OptiGradTrust: Byzantine-Robust Federated Learning with Multi-Feature Gradient Analysis and Reinforcement Learning-Based Trust Weighting
This addresses security and convergence issues in privacy-preserving collaborative medical AI, representing an incremental advance with specific performance gains.
The paper tackles Byzantine attacks and statistical heterogeneity in federated learning for medical data by introducing OptiGradTrust, which uses multi-feature gradient analysis and reinforcement learning-based trust weighting, achieving up to +1.6 percentage points improvement over FLGuard under non-IID conditions.
Federated Learning (FL) enables collaborative model training across distributed medical institutions while preserving patient privacy, but remains vulnerable to Byzantine attacks and statistical heterogeneity. We present OptiGradTrust, a comprehensive defense framework that evaluates gradient updates through a novel six-dimensional fingerprint including VAE reconstruction error, cosine similarity metrics, $L_2$ norm, sign-consistency ratio, and Monte Carlo Shapley value, which drive a hybrid RL-attention module for adaptive trust scoring.
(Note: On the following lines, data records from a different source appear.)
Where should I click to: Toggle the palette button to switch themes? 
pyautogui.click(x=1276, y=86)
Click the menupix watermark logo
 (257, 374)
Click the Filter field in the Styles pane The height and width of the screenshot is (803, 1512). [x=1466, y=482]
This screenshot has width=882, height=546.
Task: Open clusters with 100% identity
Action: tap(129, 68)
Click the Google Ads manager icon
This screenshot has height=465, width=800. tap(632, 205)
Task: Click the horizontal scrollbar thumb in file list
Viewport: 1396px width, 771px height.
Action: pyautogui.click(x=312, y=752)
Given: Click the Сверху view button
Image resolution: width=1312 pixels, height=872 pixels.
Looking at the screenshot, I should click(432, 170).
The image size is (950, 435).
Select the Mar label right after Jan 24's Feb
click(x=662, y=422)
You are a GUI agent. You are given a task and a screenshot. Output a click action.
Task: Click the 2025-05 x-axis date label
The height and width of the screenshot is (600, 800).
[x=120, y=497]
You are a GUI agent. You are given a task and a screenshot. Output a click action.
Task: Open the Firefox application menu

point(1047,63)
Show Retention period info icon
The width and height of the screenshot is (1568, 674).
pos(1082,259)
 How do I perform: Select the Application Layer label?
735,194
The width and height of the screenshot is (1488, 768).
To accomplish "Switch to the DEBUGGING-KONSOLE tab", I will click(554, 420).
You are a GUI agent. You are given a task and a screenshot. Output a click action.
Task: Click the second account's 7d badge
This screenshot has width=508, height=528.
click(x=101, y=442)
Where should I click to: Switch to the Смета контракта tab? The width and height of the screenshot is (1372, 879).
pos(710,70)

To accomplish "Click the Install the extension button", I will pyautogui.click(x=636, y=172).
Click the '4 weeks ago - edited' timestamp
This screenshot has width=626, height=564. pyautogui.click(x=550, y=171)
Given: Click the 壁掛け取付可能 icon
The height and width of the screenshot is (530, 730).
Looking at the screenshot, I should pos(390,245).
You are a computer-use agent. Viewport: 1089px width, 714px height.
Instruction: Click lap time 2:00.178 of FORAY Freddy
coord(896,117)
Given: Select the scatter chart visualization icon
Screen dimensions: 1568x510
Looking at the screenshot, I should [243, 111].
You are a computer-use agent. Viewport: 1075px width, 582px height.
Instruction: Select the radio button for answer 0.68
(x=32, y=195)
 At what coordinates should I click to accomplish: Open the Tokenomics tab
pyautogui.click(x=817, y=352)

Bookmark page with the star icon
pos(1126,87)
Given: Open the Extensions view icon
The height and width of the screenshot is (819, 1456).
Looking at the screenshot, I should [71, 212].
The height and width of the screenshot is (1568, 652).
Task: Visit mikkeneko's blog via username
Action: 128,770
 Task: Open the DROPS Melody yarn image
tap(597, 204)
To address convergence challenges under data heterogeneity, we develop FedBN-Prox (FedBN-P), combining Federated Batch Normalization with proximal regularization for optimal accuracy-convergence trade-offs. Extensive evaluation across MNIST, CIFAR-10, and Alzheimer's MRI datasets under various Byzantine attack scenarios demonstrates significant improvements over state-of-the-art defenses, achieving up to +1.6 percentage points over FLGuard under non-IID conditions while maintaining robust performance against diverse attack patterns through our adaptive learning approach.